### Seitenauszug

---

Gießen braucht mehr Notunterkünfte für Inobhutnahmen von Kindern und Jugendlichen, die Suche nach geeigneten Plätzen wird für das Jugendamt immer schwieriger. Annette Berndt, die Leiterin des Sozialen Dienstes der Behörde, hält den Status quo bisweilen für »grenzwertig«.

Obwohl die Zahl der Inobhutnahmen durch das Jugendamt der Stadt Gießen in den vergangenen Jahren bis 2021 sogar leicht rückläufig gewesen ist, gestaltet sich die Suche nach freien Plätzen immer schwieriger. Das hat Annette Berndt, die Leiterin des Sozialen Diensts des Jugendamts, vergangenen Donnerstag vor dem Jugendhilfeausschuss der Stadt erklärt. Berndt wünscht sich, dass mehr wohnortnahe Notunterkünfte geschaffen werden.

»Inobhutnahmen sind immer eine Krisenintervention«, sagte Berndt. Die genauen Hintergründe für die Maßnahme können dabei vielfältig sein. 2021 habe es zum Beispiel 57 Inobhutnahmeverfahren in Gießen gegeben. Davon 18, weil Anzeichen für Misshandlungen vorlagen; 16, weil die Eltern überfordert gewesen waren; und jeweils acht, weil es Anzeichen für sexuelle Gewalt oder Vernachlässigung gegeben habe.

Misshandlungen und sexuelle Gewalt

Von diesen 57 Fällen konnte das Jugendamt aber nur 17 im Stadtgebiet unterbringen, 22 noch im Landkreis, aber für weitere 17 musste über den Landkreis hinaus eine Notunterkunft gesucht werden. »Und das nicht nur hessenweit, sondern auch in anderen Bundesländer«, sagte Berndt und fügte an: »In einem Fall zum Beispiel musste ein Kind schließlich bis nach Erfurt gebracht werden.«

Das sei aus gleich mehreren Gründen problematisch. Zum einen sei es schwer zu organisieren, dass die Kinder weiter zur Schule gehen können, wenn sie nicht in der Nähe ihres Wohnortes unterkommen. »Oft findet dann gar kein Schulbesuch mehr statt«, sagte Berndt. Zum anderen seien für die Rückkehr der Kinder in das Elternhaus oft viele Gespräche und Treffen notwendig. Wieder eine Organisationsaufgabe für das Jugendamt, die schwieriger wird, je weiter weg sich das Kind von seinem Wohnort befindet.

---

### Angezeigte Zeilen
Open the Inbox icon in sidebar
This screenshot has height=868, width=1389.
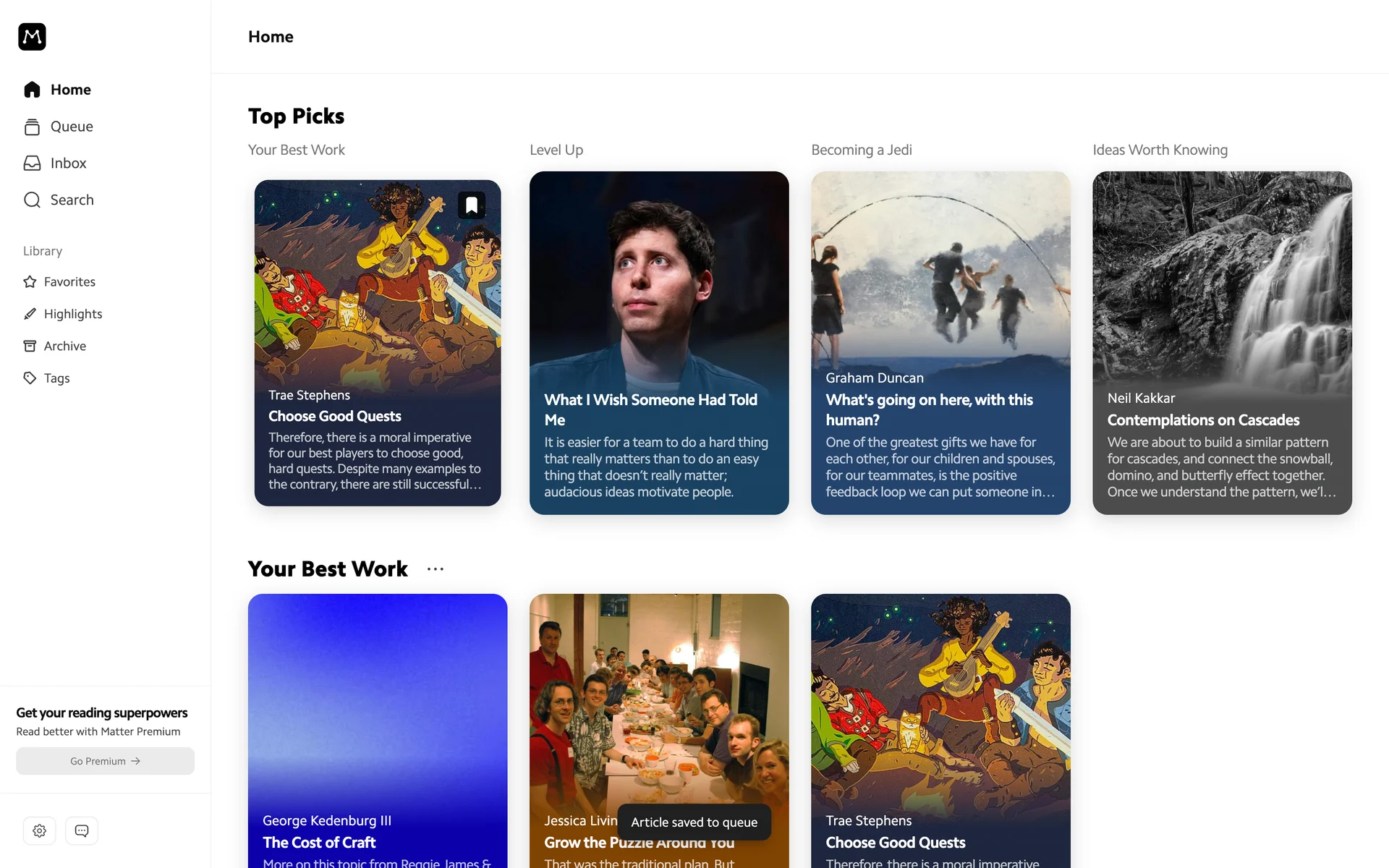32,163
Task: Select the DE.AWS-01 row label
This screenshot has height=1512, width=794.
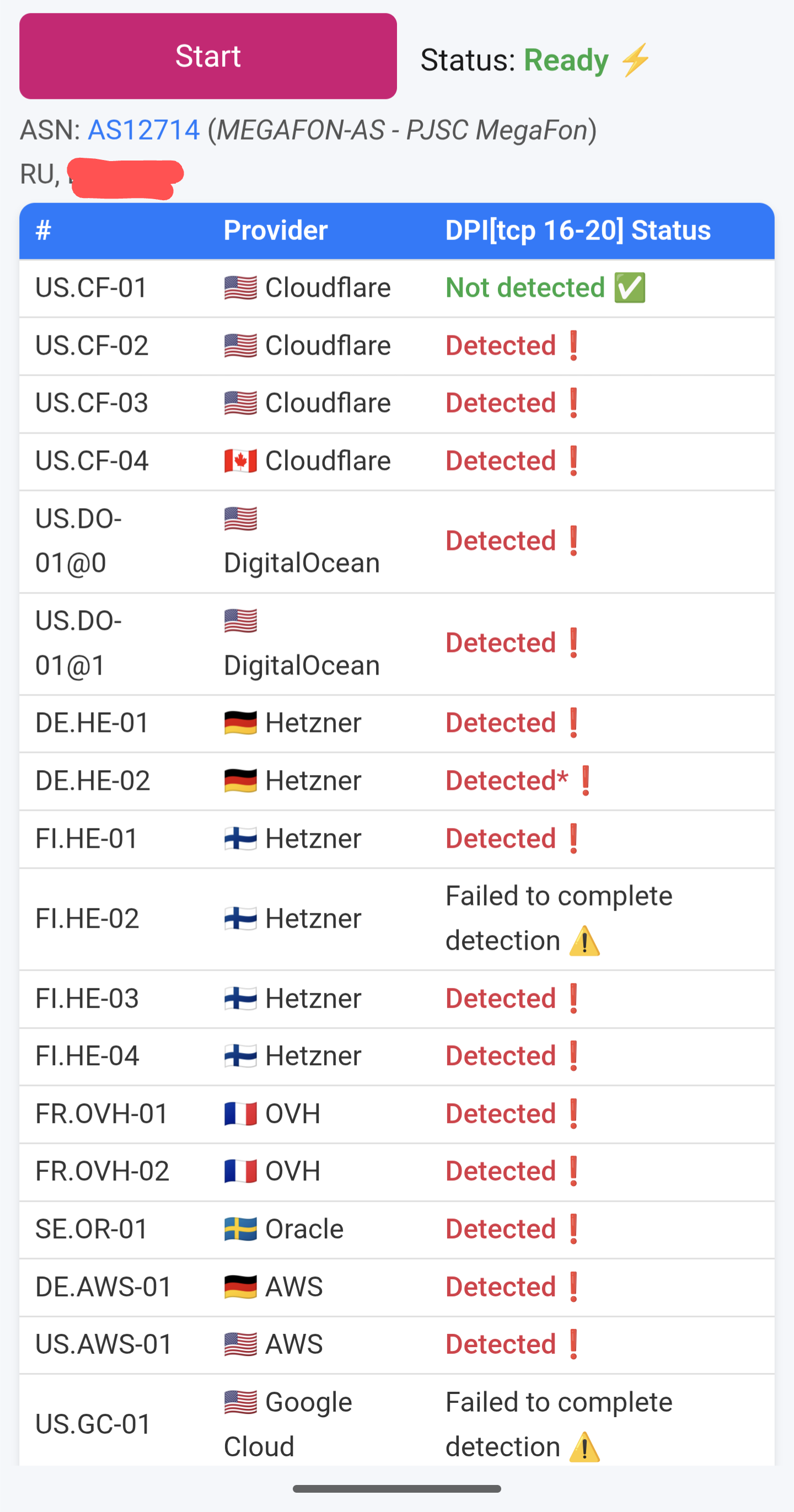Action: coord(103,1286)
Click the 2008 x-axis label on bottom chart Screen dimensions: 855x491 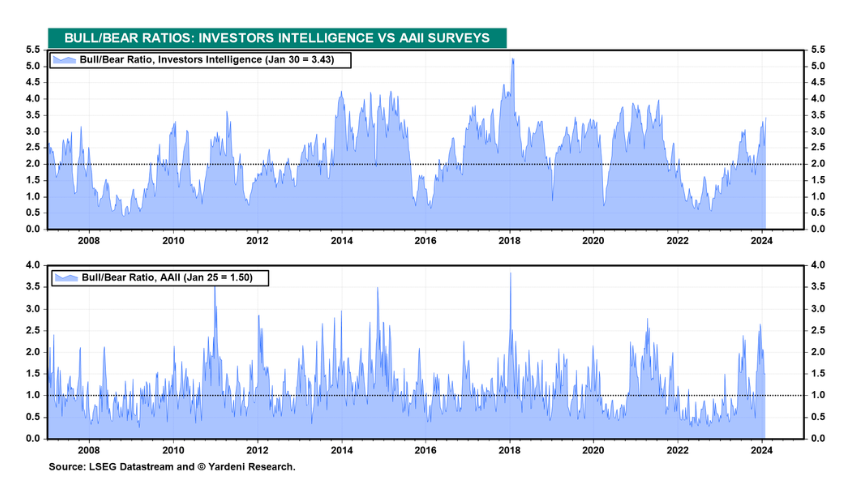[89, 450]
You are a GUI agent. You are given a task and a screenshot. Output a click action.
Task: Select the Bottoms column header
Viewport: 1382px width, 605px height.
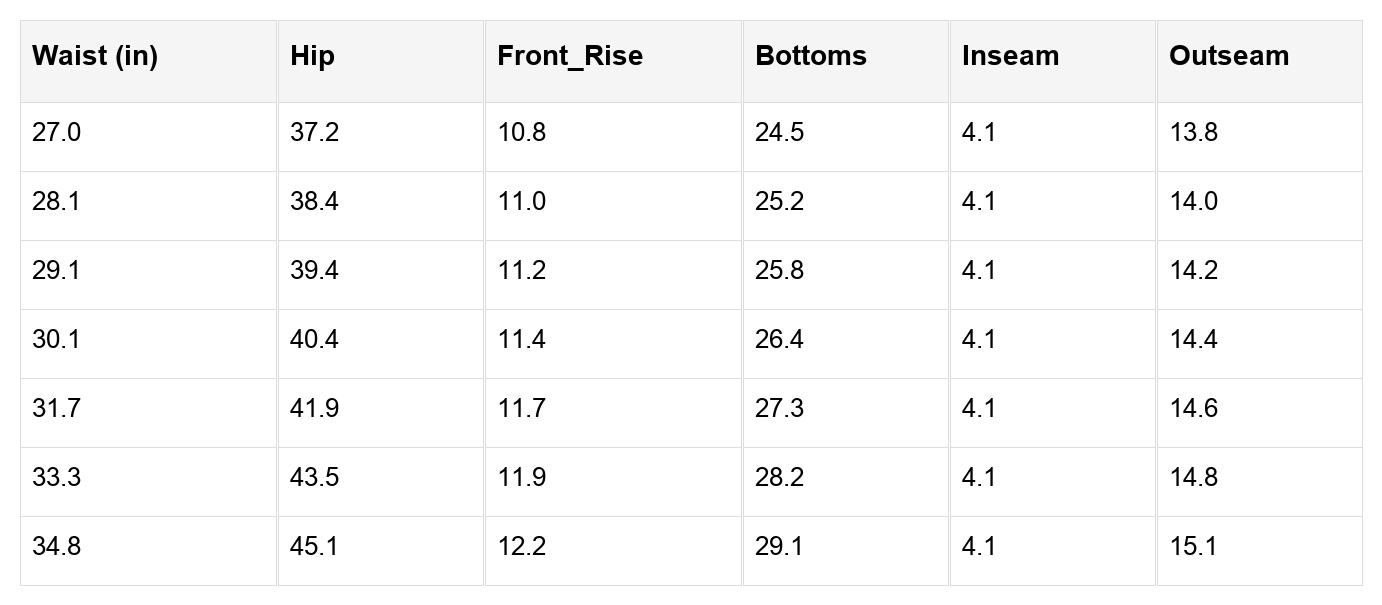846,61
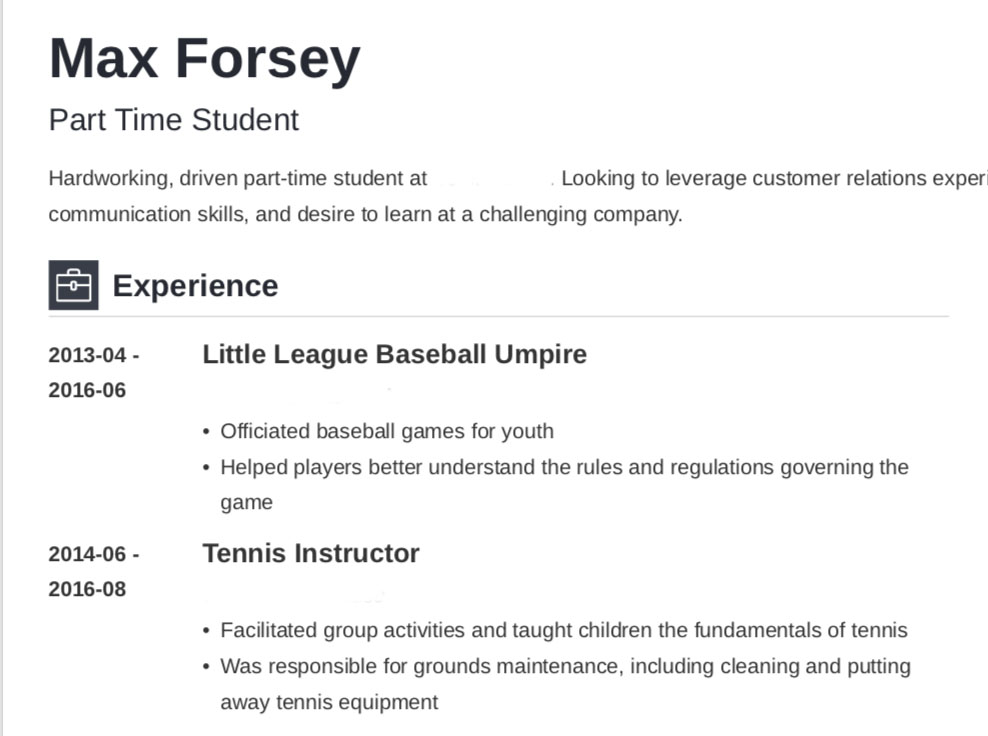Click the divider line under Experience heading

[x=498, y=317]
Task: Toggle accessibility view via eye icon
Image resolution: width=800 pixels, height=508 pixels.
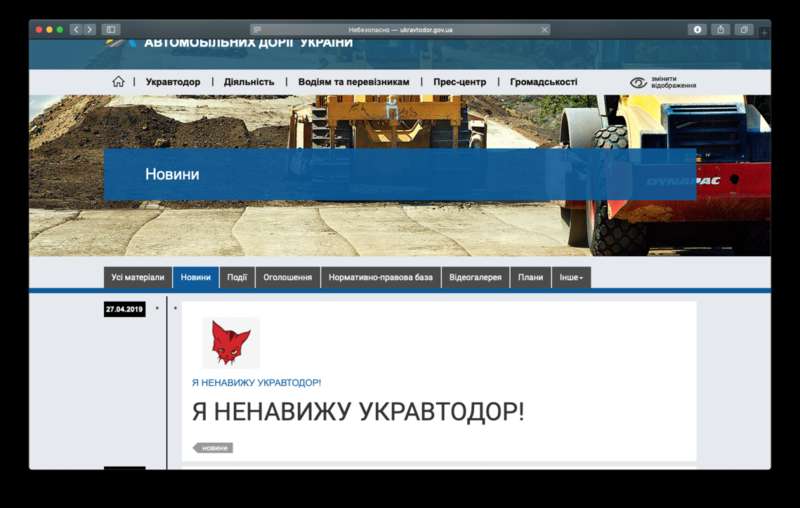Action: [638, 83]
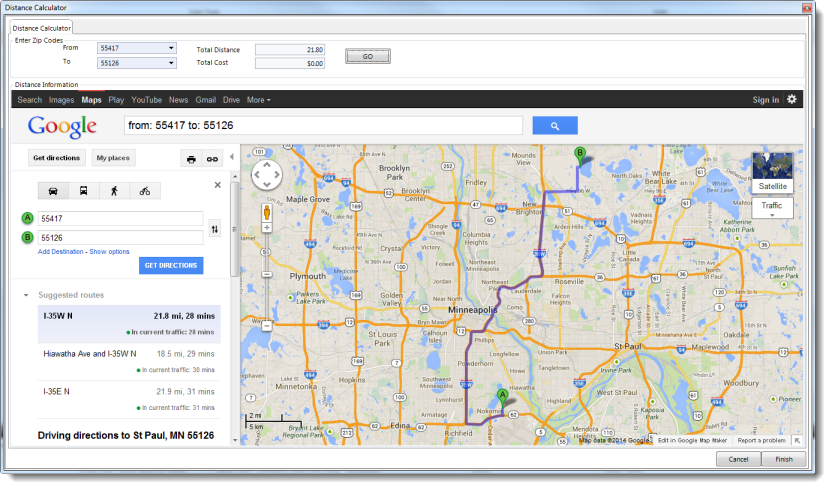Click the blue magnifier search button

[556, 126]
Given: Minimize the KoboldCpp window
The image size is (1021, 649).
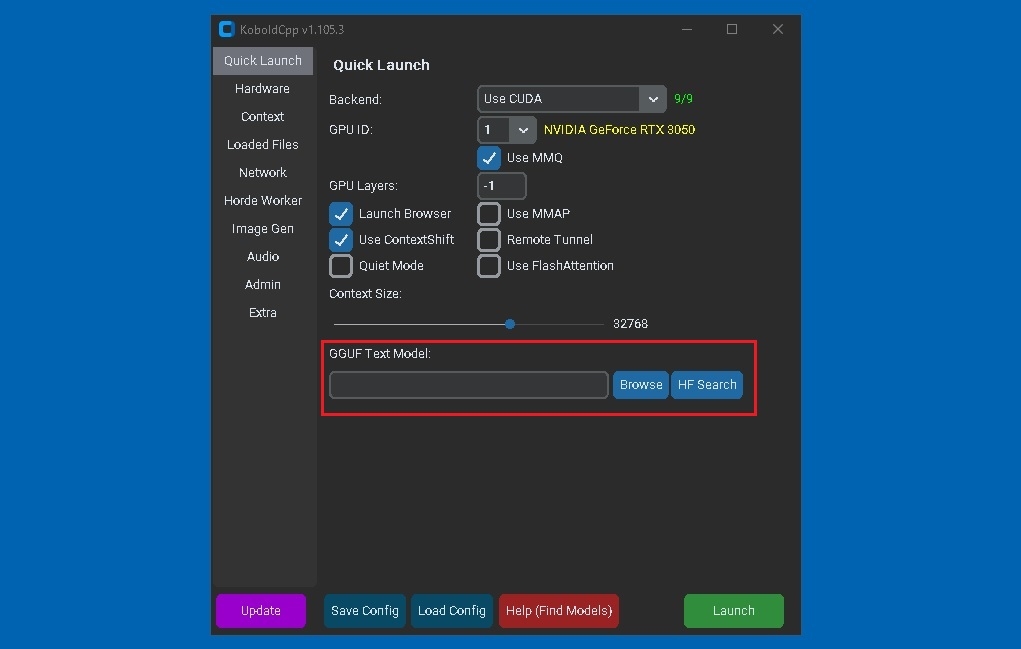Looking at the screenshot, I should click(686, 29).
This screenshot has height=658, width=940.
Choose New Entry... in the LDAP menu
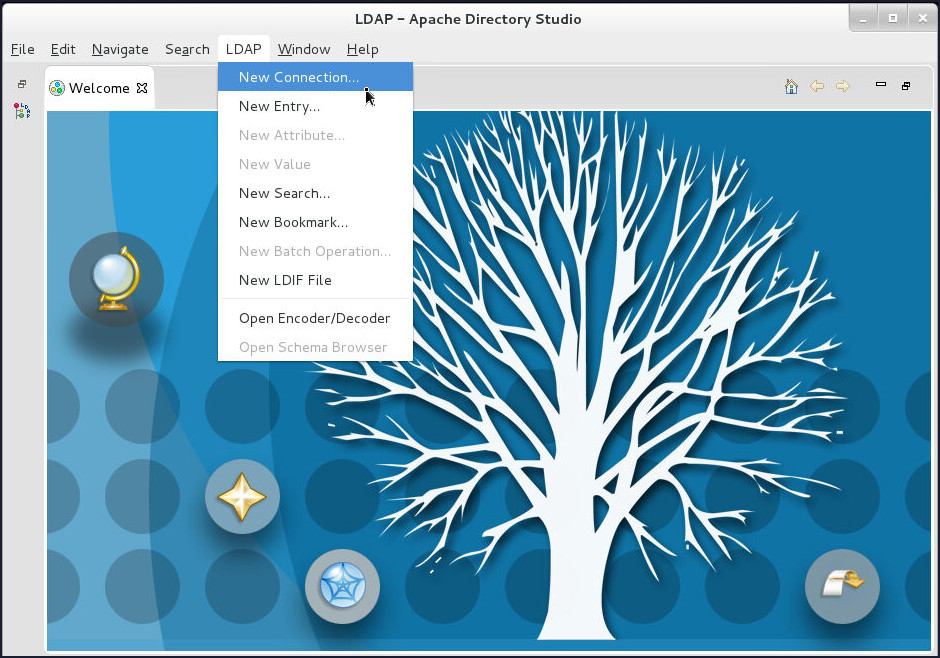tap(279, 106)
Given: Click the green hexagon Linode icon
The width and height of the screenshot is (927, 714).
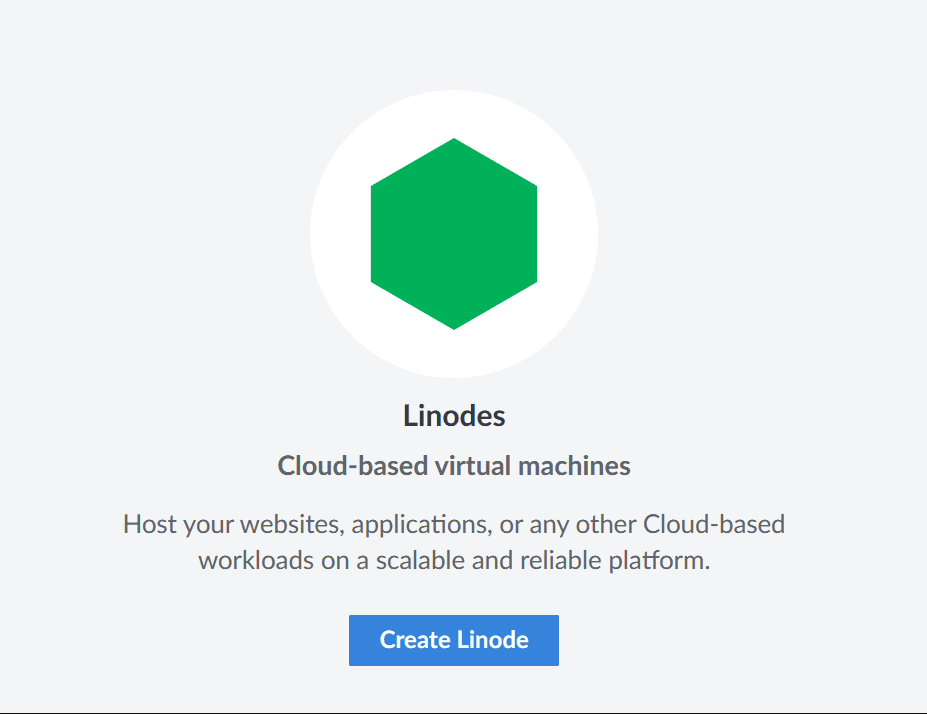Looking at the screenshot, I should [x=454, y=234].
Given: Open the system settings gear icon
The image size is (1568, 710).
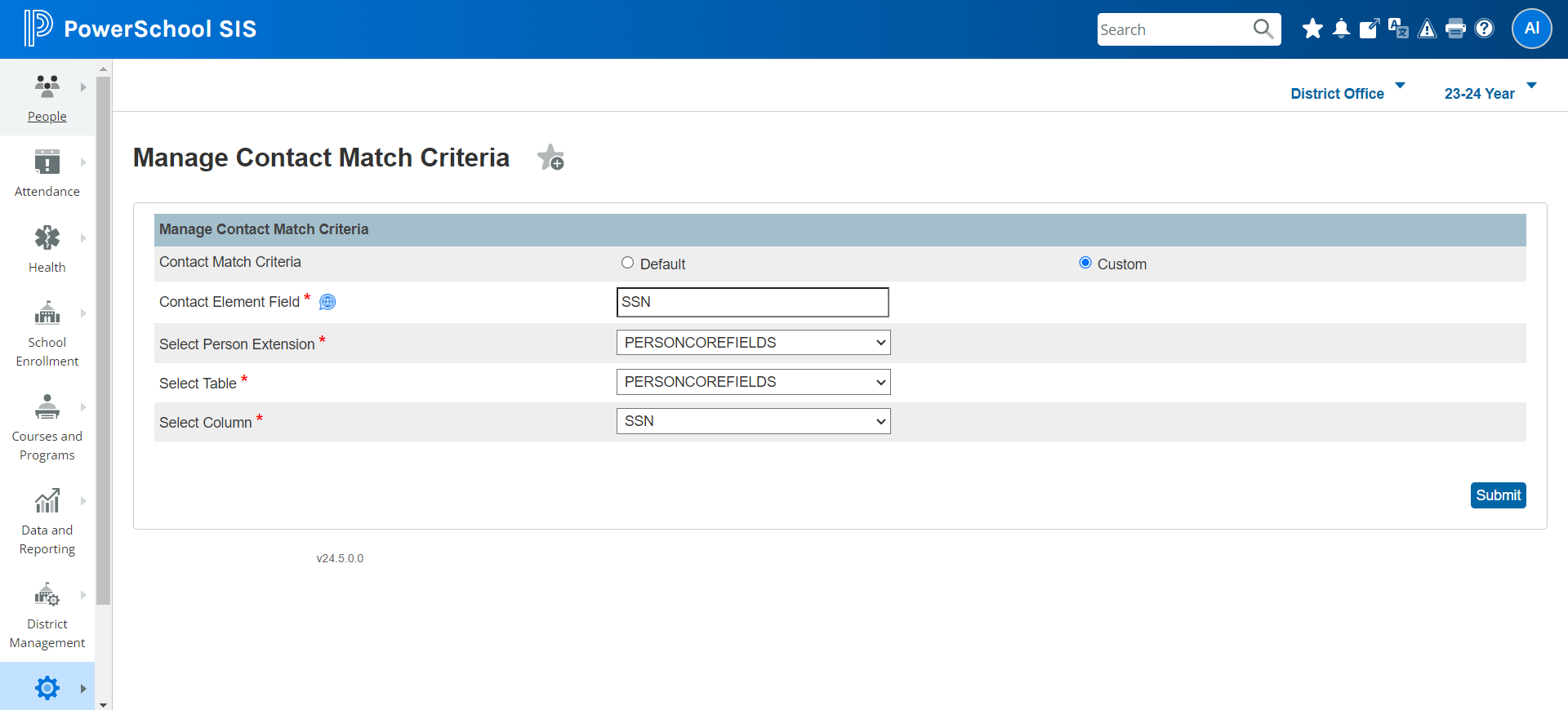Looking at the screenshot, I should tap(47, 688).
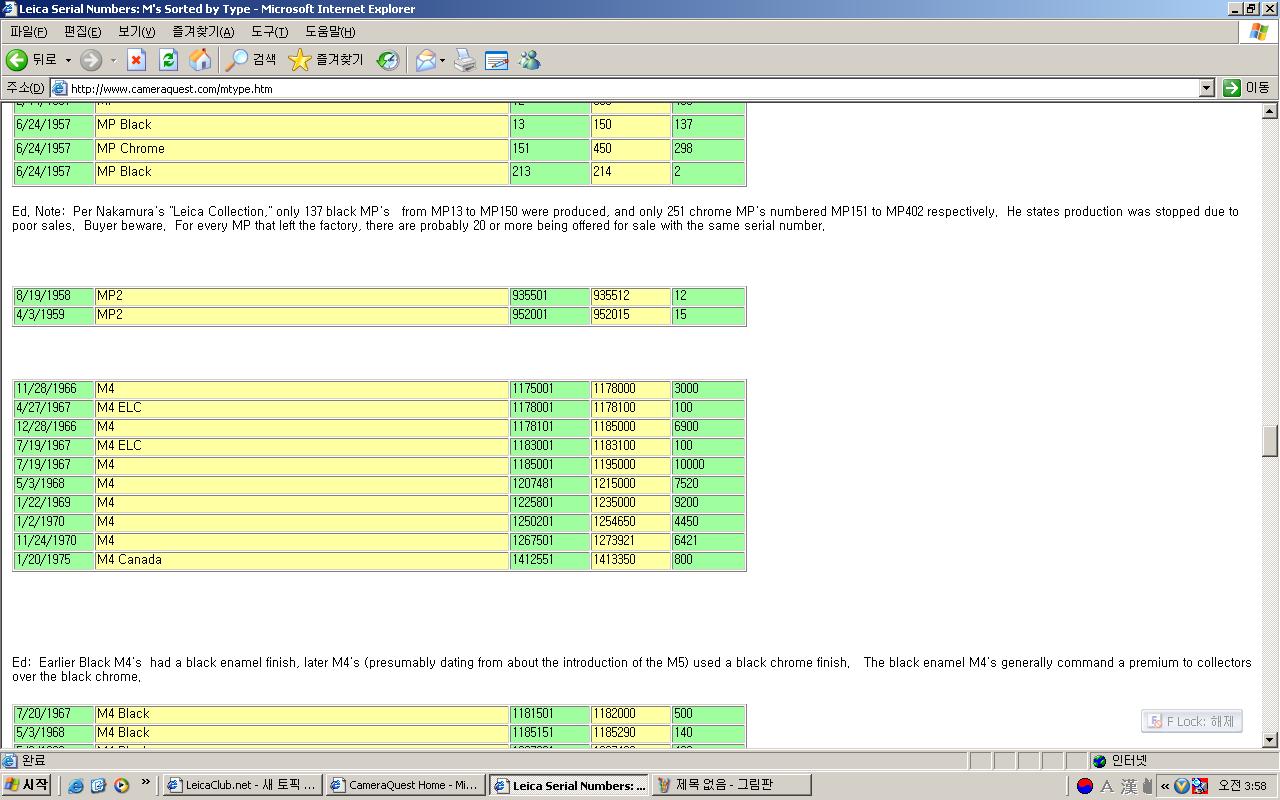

---

### Aufgabenstellung
Setzen Sie den Artikel über die Notunterkünfte für Inobhutnahmen in Gießen im Anschluss an seinen letzten Satz fort. Die Zeilen spielen hierfür keine Rolle.

### Antwort
Warum sich die Suche nach einer Notunterkunft als schwierig gestaltet, liegt auch an den besonderen Bedürfnisse für die Unterbringung der Kinder in den Fällen einer Inobhutnahme. Die Betroffenen kommen meist direkt aus einer akuten Krisensituation heraus, mit »vielfältigen, schweren Entwicklungsverläufen«, sagte Berndt. Das Jugendamt könne diese Kinder nicht einfach in bestehenden Wohngruppen unterbringen. Das stelle für diese Gemeinschaften eine hohe Belastung dar und »das können die Wohngruppen nicht verkraften«.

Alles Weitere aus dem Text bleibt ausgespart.